Refleksi akan selalu beriringan bersamamu tanpa mengubah apapun, kecuali dirimu sendiri yang mau mengubahnya.
.
"Rara."
"Apa?"
"Lo cantik banget."
"Hah?"
Rara yang waktu itu sedang sibuk bercermin untuk merapikan surai hitamnya dengan jepitan, langsung menoleh ke arah Cindy yang sedaritadi memandanginya. Hari ini mereka sedang memenuhi jadwal pemotretan untuk foto di ijazah, karena hari ini giliran fakultas mereka. Saat itu suasana di depan studio foto yang berada di gedung BAAK begitu ramai dengan lalu-lalang mahasiswa yang sibuk sendiri, ada yang mengobrol seru bersama teman-temannya, ada pula yang sibuk merias diri terutama mahasiswinya.

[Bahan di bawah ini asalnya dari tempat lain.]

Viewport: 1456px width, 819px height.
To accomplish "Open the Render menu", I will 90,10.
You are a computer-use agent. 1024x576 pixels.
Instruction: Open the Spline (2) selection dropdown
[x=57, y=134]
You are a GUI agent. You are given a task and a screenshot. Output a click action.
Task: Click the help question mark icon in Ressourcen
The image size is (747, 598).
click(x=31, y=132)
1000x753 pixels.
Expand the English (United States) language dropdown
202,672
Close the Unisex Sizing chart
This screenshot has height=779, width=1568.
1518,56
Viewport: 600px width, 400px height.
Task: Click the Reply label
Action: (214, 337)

Termasuk juga Rara dan Cindy, namun kebetulan Cindy sudah selesai lebih dulu jadi ia memilih mengamati Rara sejak tadi. Waktu itu Mia belum datang karena katanya masih terjebak macet, jadi sepertinya ia akan ditinggalkan segera karena sebentar lagi giliran mereka mengambil foto.
Rara masih menatap Cindy heran setelah mendengar celetukan begitu, sementara Cindy hanya menyengir lucu.
"Lo kenapa dah?" tanya Rara.
"Nggak apa-apa. Gue cuma baru nyadar aja kalau lo makin cantik. Lo punya pacar ya?" balas Cindy.
Sontak saja mau tak mau Rara melotot seperti orang tertangkap basah. Wajahnya secara otomatis memanas. "Kok lo nebaknya sampai sono sih?"
"Biasanya cewek makin cantik pas punya pacar," papar Cindy. "Serius, lo hari ini cantik banget, Ra. Beneran punya pacar ya lo?"
Tak ada jawaban untuk Rara mengelak lantaran sepertinya Cindy lebih peka dari temannya yang lain. Jadi, gadis itu hanya bisa menyengir kaku, membuat rekan kuliahnya langsung menahan pekikan sumringahnya karena ikut merasa senang.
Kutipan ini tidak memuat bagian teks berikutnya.